DSDC-NET: Semi-supervised superficial OCTA vessel segmentation for false positive reduction

Abstract

Accurate vessel segmentation in Optical Coherence Tomography Angiography (OCTA) is essential for ocular disease diagnosis, monitoring, and treatment assessment. However, most current automatic segmentation methods overlook false positives in the segmentation results, leading to potential misdiagnosis and delayed treatment. To address this issue, we propose a Dynamic Spatial Semi-Supervised Vessel Segmentation with Dual Topological Consistency (DSDC-NET) for retinal superficial OCTA images. The network integrates a Dynamic Spatial Attention Mechanism that combines snake-shaped convolution, which captures tubular fine structures, with spatial attention to suppress background noise and artefacts. This design enhances vessel region responses while accurately capturing complex local structures, thereby reducing false positives arising from inaccurate localisation of vessel details.

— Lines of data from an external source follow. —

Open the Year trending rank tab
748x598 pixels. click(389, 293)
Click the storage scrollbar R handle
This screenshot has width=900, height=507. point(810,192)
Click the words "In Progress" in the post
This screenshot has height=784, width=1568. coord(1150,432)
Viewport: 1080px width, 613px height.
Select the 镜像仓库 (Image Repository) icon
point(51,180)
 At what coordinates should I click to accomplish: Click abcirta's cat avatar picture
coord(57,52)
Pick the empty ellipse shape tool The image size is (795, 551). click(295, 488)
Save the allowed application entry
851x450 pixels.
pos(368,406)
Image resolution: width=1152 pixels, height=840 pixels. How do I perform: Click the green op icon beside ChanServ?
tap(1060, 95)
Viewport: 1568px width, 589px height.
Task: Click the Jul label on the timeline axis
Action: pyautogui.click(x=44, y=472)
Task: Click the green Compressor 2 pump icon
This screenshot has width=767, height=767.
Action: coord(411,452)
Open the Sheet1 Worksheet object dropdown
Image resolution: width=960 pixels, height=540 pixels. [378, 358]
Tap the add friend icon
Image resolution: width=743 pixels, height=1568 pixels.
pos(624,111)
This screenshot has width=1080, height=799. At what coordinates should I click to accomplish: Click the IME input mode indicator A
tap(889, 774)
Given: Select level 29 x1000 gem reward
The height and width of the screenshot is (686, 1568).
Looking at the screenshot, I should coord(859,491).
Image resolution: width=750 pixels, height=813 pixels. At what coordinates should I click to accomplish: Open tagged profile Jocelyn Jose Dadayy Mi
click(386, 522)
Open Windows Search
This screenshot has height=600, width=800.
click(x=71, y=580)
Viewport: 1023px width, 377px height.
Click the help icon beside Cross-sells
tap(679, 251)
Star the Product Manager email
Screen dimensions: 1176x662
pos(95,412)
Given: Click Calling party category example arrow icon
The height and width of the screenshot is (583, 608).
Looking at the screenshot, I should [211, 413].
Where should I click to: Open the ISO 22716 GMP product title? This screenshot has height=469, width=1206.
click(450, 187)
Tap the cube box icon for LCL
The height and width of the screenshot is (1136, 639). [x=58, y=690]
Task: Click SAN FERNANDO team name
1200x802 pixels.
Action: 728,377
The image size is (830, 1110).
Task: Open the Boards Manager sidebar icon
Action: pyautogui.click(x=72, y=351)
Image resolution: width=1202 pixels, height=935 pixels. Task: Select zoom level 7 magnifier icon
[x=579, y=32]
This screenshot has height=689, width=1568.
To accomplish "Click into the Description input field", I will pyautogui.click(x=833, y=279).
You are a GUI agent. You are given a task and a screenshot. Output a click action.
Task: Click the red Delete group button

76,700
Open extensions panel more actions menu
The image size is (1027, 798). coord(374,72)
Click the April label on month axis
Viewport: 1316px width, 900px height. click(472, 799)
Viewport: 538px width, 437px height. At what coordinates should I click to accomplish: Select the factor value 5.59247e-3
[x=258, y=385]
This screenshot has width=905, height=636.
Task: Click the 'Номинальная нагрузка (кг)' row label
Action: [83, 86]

Furthermore, Dual Topological Consistency Loss integrates the Persistent Homology features of the vessel system with the topological skeleton features of major vessels, enhancing branching pattern recognition. A Warm-up mechanism balances the focus of the network between major and branch vessels across training phases, mitigating false positives from inadequate branching structure learning. Comprehensive evaluations on ROSE-1, OCTA-500, and ROSSA datasets demonstrate the superiority of DSDC-NET over existing methods. Notably, DSDC-NET effectively reduces the false discovery rate and improves segmentation accuracy, validating its effectiveness in reducing false positives.